[Start of Attachment]

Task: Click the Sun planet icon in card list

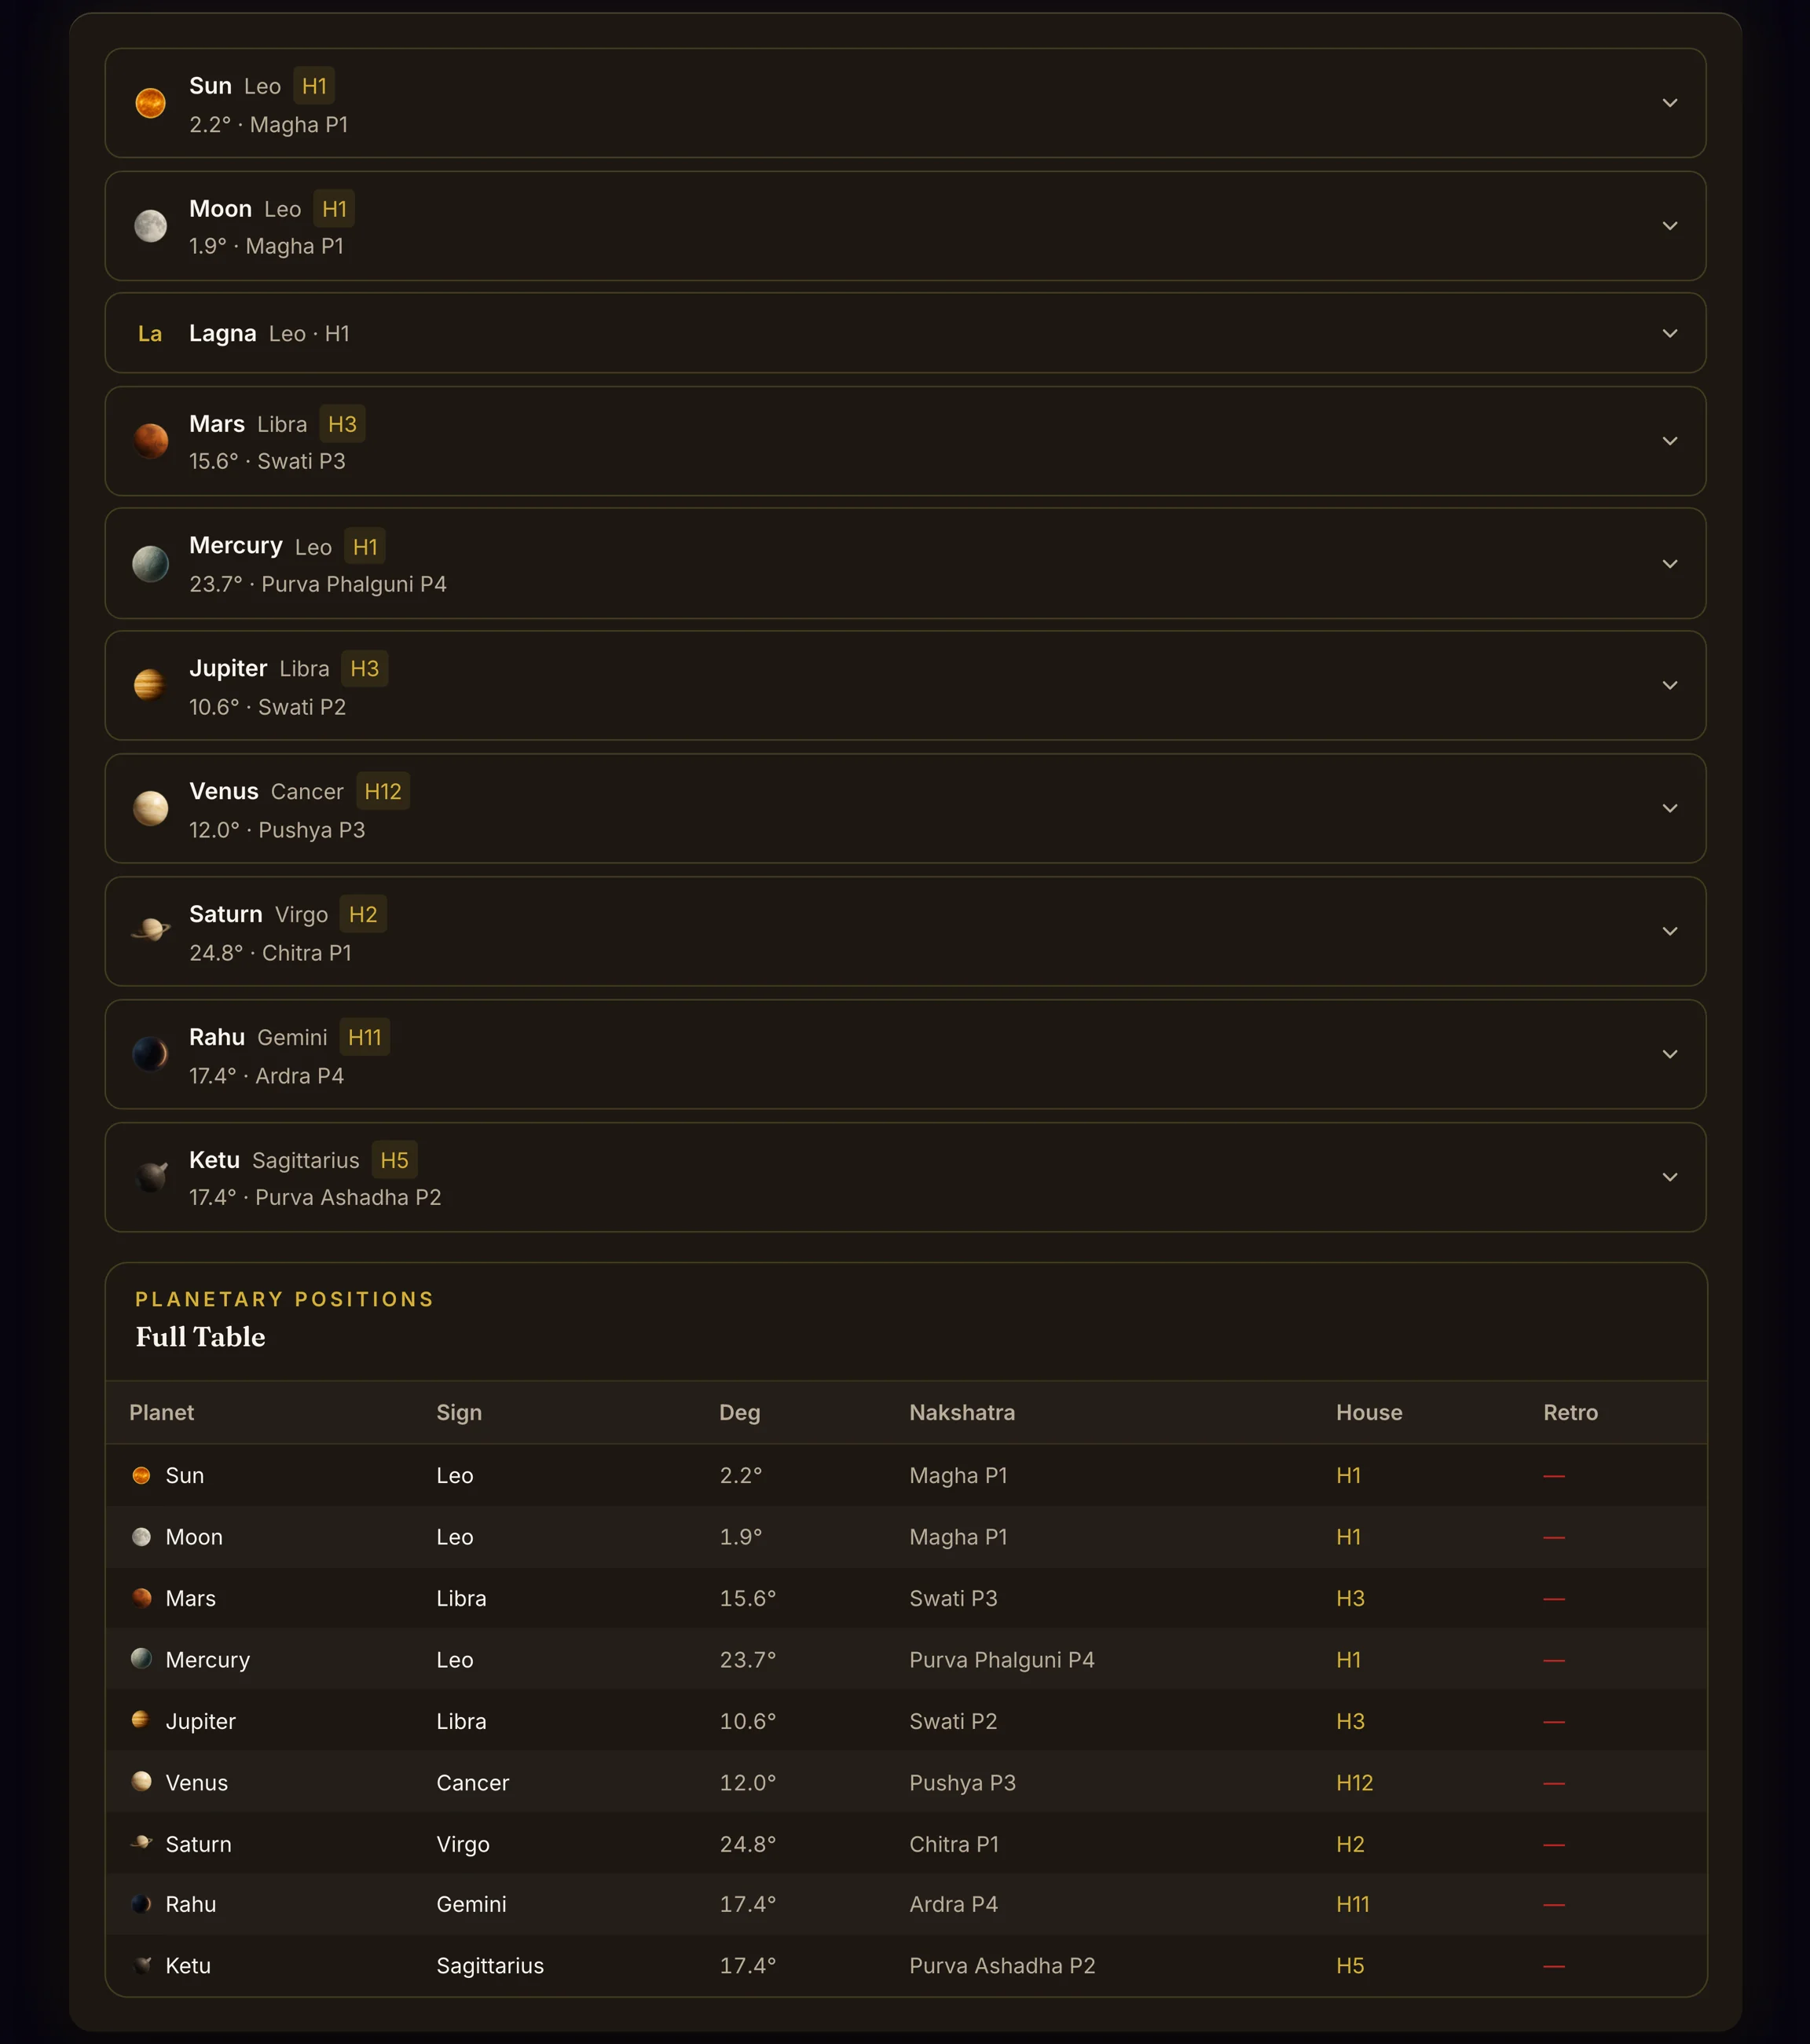Action: [150, 103]
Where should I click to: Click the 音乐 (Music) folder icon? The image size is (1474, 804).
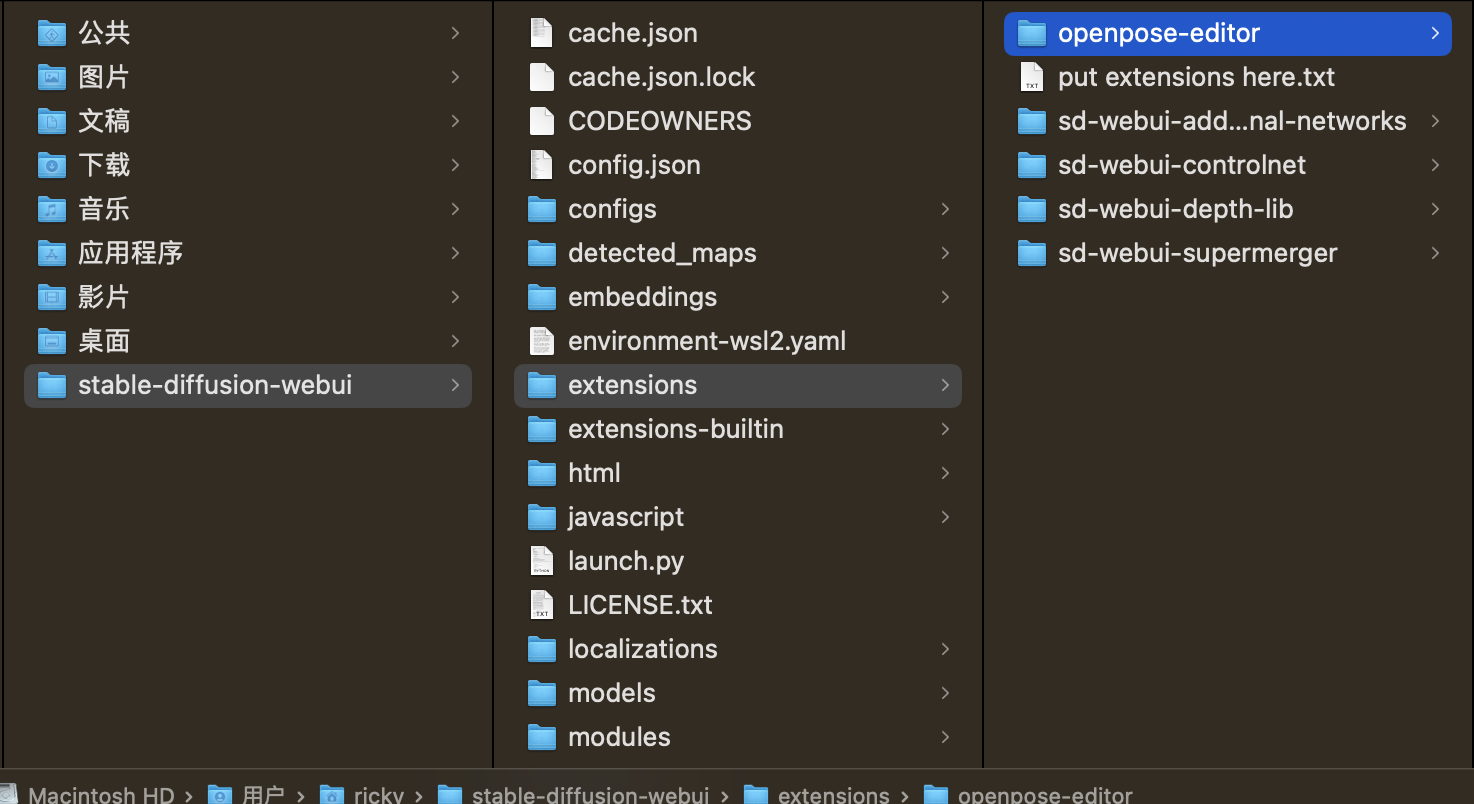point(51,209)
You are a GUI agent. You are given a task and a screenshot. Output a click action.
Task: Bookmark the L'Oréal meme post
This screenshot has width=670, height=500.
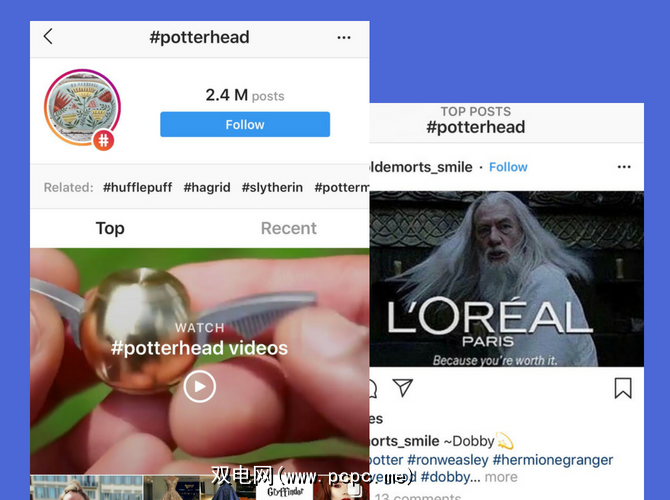(623, 388)
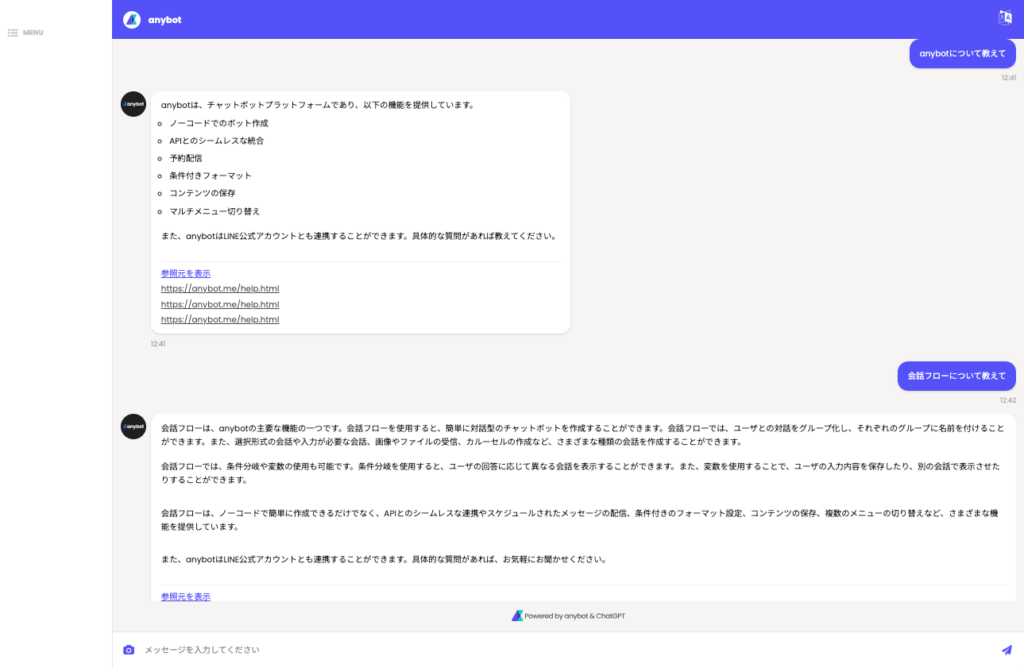Click 'Powered by anybot & ChatGPT' footer text
Screen dimensions: 1024x668
[x=575, y=616]
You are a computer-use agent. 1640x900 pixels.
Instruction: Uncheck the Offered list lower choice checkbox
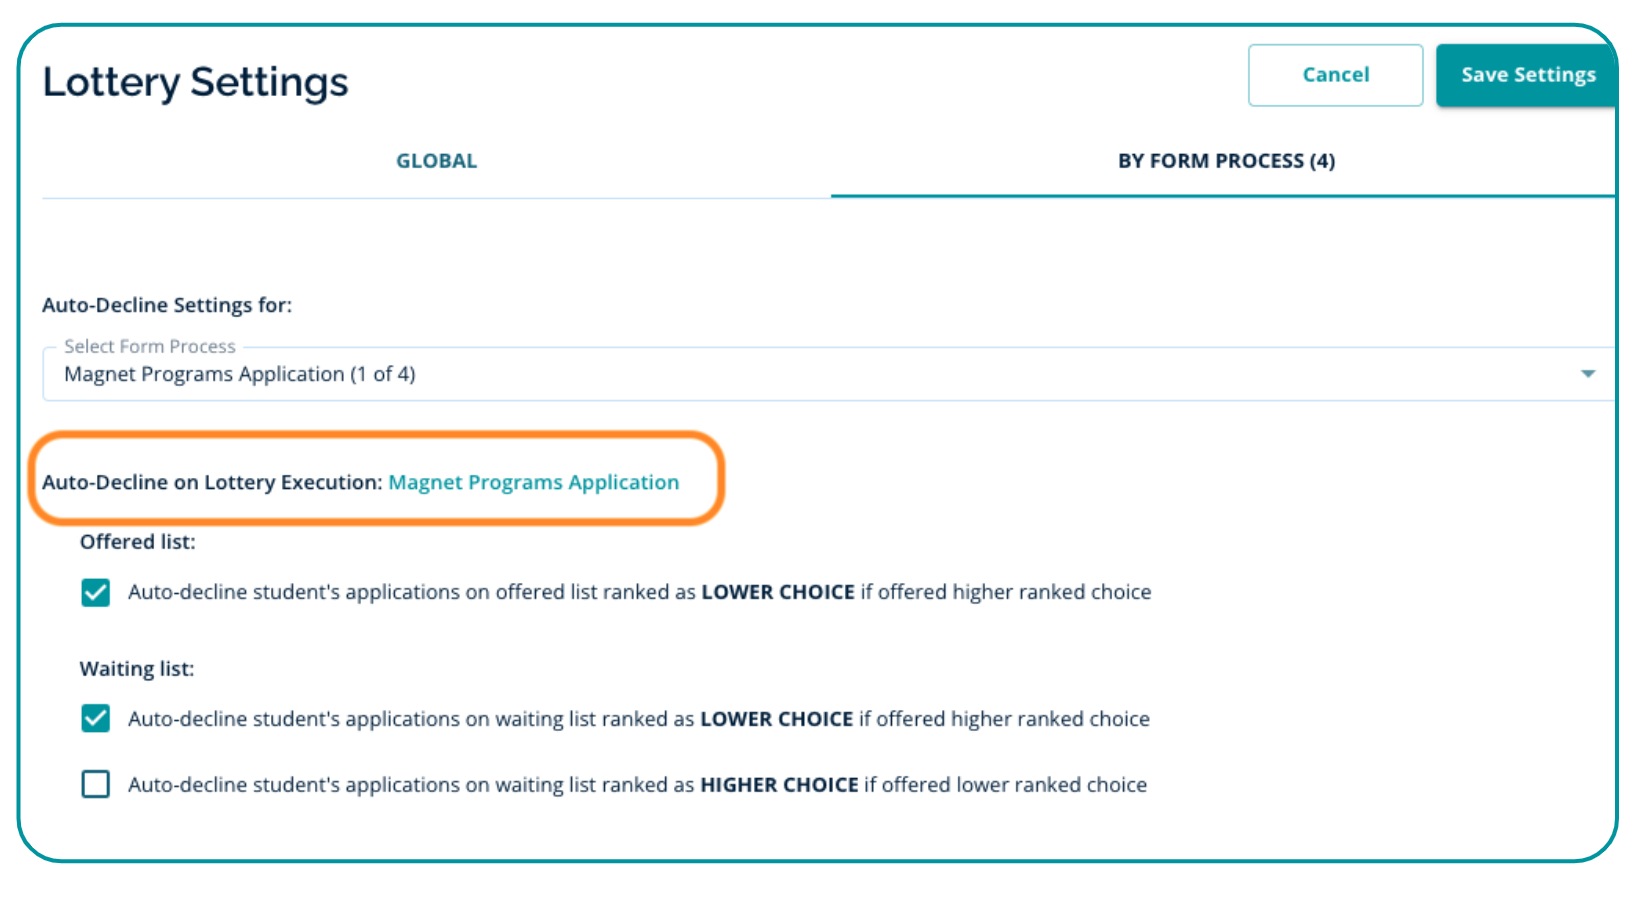(x=96, y=592)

[End of Attachment]

AIM OF THE EXERCISE
Go through the records and report each line that contains "agent".

WRITTEN REPLY
You are a GUI agent. You are given a task and a screenshot. Output a click action.
You are a computer-use agent. 1640x900 pixels.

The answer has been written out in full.